Kenya has borrowed $800 million in a syndicated loan from four international commercial lenders, part of a package totalling $1.55 billion. (Sh 159.65 Billion.) The $800 million (Sh 82.4 Billion) was disbursed to the Treasury last week, a source told Bloomberg.
The country also got a $500 million syndicated loan with Cairo-based African Import Export Bank (Afreximbank) and the Trade Development Bank (TDB), Afreximbank said. Another $200 million syndicated loan was agreed earlier with TDB.
“The facility, for which Afreximbank and TDB acted as joint mandated lead arrangers, is part of a $1.55 billion debt package of three facilities being arranged and raised in parallel,” Afreximbank said in a statement issued on Monday.

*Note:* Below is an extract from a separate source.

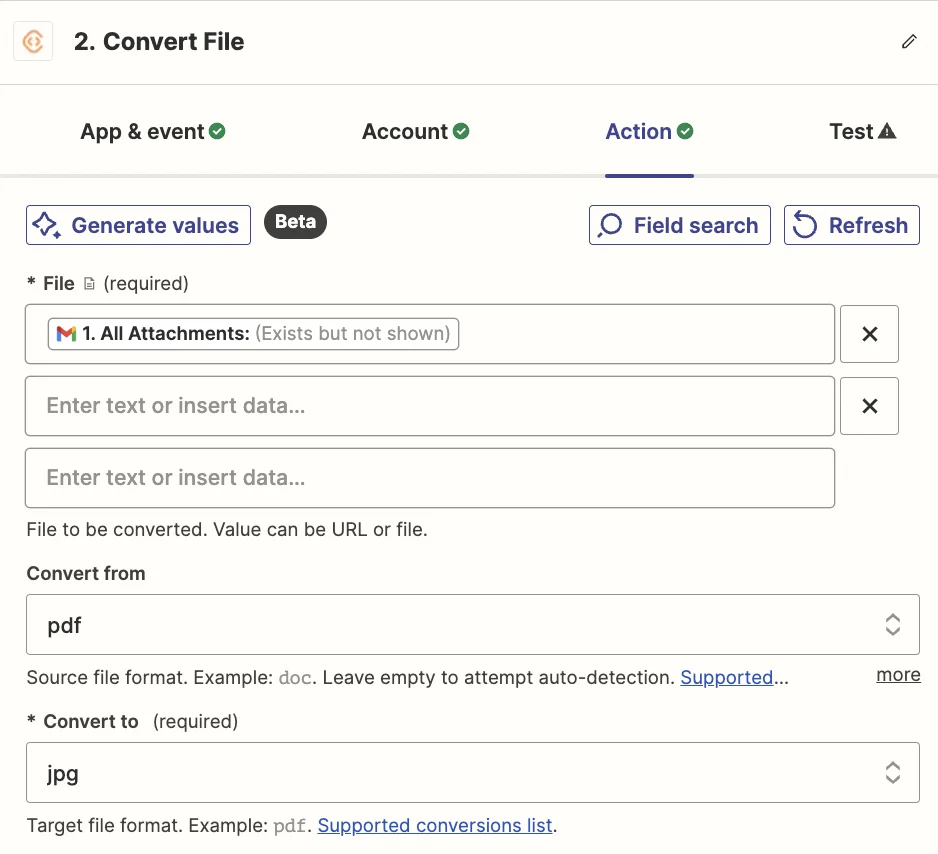Viewport: 938px width, 854px height.
Task: Click the CloudConvert app icon
Action: click(33, 42)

Kenya had set out to raise 150 billion shillings ($1.46 billion), partly to plug a fiscal deficit equal to 9.7 percent of gross domestic product in its budget for the fiscal year to June 2017.

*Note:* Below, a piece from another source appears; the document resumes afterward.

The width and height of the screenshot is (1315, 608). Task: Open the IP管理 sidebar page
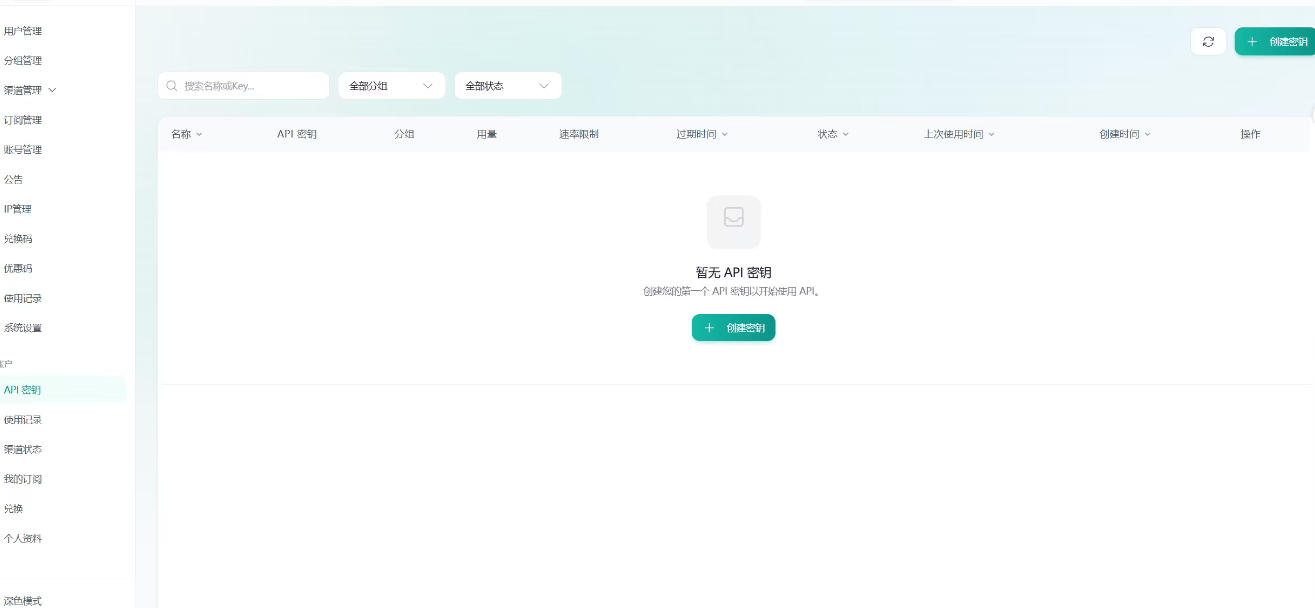coord(17,208)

Bloomberg reported that the syndicated loan matures in three years, according to a person familiar with the matter who asked not to be identified because they aren’t authorized to speak about it.
President Uhuru Kenyatta, who faces re-election in August, dismissed criticism last week of his accelerated borrowing, saying the money was funding development.

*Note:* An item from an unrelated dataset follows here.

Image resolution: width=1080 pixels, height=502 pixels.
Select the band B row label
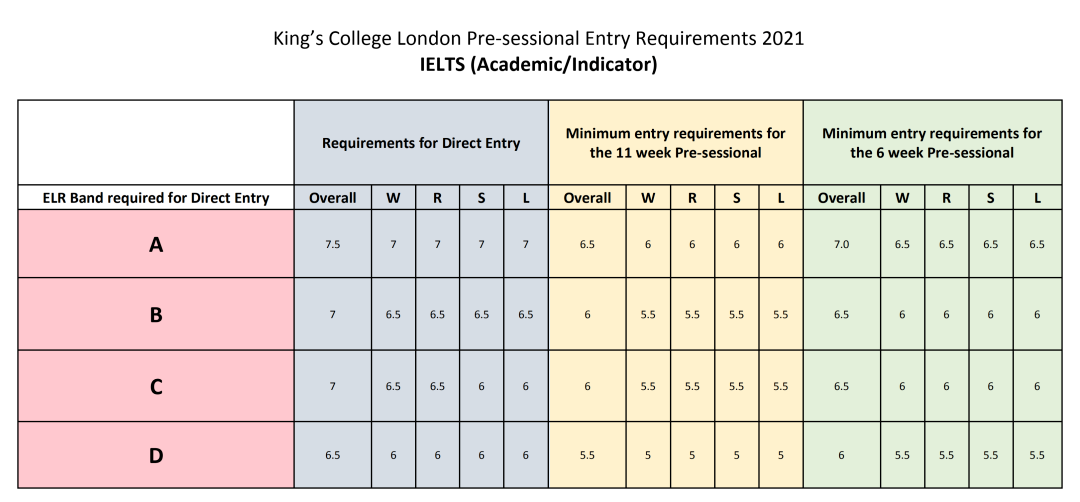[156, 315]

In January, the Nairobi government picked Standard Chartered, Standard Bank, Citi and Rand Merchant Bank to lead the $800 (Sh82.4 Billion) million syndicated loan.
“We signed and have already drawn down” the money, Kamau Thugge, principal secretary at the ministry of finance, told Reuters.
The various tranches of the total loans of $1.55 billion comes with different maturities of two to 10 years, Afreximbank said.
It said the Kenyan government had “achieved unprecedented borrowing benchmarks with new tenors at the 2, 3, 5, and 10 year marks from different investor groups.”